Work task: Which lines in the data contain the word "Conveyancing"? Please copy each of them.

--- Source material Enclosed Below ---

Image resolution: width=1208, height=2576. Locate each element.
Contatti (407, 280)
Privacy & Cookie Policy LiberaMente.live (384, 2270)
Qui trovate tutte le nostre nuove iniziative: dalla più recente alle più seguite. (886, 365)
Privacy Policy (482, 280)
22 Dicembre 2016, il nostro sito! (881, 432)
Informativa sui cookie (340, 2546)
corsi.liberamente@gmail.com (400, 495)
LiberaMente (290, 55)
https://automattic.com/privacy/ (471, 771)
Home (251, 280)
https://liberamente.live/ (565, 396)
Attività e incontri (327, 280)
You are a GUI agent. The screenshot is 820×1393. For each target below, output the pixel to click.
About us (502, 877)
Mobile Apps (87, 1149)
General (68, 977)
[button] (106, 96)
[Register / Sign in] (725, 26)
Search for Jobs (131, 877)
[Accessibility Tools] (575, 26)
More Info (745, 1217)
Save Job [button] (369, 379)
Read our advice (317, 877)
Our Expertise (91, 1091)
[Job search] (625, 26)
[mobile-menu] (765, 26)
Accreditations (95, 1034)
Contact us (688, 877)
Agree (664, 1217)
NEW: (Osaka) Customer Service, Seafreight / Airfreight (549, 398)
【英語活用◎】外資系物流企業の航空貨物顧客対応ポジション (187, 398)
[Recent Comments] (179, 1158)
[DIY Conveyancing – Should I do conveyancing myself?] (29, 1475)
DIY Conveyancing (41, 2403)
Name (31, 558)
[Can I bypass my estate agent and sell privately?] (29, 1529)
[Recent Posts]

--- End of Enclosed Source material ---

Answer area:
[DIY Conveyancing – Should I do conveyancing myself?] (29, 1475)
DIY Conveyancing (41, 2403)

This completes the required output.